2. The Bologna model, if carefully implemented and monitored as suggested above, would also give a chance to develop a genuine cross-border model of European legal education which is recognised ex lege in two jurisdictions :

· The Bachelor degree could be obtained in the students’ “home jurisdiction“ and should in principle allow him/her, after appropriate additional practical training to be determined by the state of his residence, to practice law there.

· The Masters’ degree received in the jurisdiction of another EU country should give immediate access to professional legal training in this country without the cumbersome and lengthy process of directives 89/48/EEC and 98/5/EC. This would of course require that the masters‘ programme is tailored so as to allow an understanding (not a detailed knowledge !) of the law and the language of the host country of the student already holding a bachelor’s degree from his home country.

· This cumulation of degrees would require a co-operation between two law schools from different EU/EEA countries which is already taking place via pilot projects between Groningen/NL and Bremen + Oldenburg/Germany, Cologne and Paris II etc. which award a joint bachelor’s /master’s degree purporting to grant access to the legal profession in both participating countries without furthers exam requirements, but still allowing for practical training periods to be determined by the host jurisdiction.
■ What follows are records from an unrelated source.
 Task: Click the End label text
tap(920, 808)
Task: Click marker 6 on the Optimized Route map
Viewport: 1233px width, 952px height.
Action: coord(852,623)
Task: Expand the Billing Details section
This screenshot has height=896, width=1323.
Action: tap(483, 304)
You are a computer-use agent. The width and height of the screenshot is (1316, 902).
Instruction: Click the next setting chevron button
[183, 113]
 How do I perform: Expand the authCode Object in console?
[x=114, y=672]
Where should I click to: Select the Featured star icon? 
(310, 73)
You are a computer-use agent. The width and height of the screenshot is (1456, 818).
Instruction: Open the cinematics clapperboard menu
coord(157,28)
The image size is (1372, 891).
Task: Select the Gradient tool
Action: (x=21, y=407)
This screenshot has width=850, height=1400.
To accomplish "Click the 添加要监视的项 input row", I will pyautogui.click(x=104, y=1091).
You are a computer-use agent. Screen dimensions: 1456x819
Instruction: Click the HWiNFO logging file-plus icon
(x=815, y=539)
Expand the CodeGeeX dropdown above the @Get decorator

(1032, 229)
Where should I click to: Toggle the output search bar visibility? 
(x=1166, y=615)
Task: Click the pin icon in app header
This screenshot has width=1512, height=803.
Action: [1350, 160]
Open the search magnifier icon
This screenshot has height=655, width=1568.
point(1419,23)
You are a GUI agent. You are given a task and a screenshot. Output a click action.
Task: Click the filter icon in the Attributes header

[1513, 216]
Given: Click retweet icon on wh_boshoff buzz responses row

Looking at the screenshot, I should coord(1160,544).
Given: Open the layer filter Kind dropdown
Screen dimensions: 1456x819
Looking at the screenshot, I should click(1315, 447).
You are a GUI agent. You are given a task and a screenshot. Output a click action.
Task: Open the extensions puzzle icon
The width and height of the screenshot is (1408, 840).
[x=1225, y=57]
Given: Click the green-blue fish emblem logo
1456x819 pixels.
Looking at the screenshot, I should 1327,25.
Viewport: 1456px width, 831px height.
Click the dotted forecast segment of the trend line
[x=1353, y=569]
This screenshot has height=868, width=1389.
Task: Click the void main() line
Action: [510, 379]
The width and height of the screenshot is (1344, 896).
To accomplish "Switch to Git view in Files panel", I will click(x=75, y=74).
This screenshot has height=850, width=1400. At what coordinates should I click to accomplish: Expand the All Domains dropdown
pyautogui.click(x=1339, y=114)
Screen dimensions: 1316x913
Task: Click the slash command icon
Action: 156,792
3. The Bologna model of higher education, adopted to the specific needs of a European space for legal education could, in the opinion of ELFA, therefore result in three different options which have to be chosen by the participating faculties :

· The generic LL.B./LL.M. model (1) would combine basic training in one jurisdiction with a later masters phase concerning a certain Europeanisation and specialisation of graduates ; cross-border practice would follow from EU-Directives 89/48/EEC or 98/5/EC.

· The cross-border LL.B./LL.M. model (2) is more concentrated on immediately being able to join professional practice training which would then be recognised in at least two countries

· The third model would be the current UK/Irish model(3) ; cross border practice following from EU directives 89/48/EEC and 98/5/EC.

4. It is not up to ELFA to decide which model is the one of the future. Each may be very attractive to different types of students. Much will depend on how faculties organise their basic bachelor’s and their advanced master’s programme. The competent jurisdictions should allow a certain degree of flexibility and experimentation. Professional associations or state examination boards should not put too restrictive a set of conditions upon final access to the legal profession which should be possible at the latest after six years (3 + 2 +1 or 4+ 1+1 or 3+1+2).

5. The process of Europeanisation and flexibilisation of legal education in Europe will need careful monitoring which may eventually result in the evaluation and eventual accreditation of truly European study models. This task should be conferred upon ELFA in co-operation with relevant university and professional associations.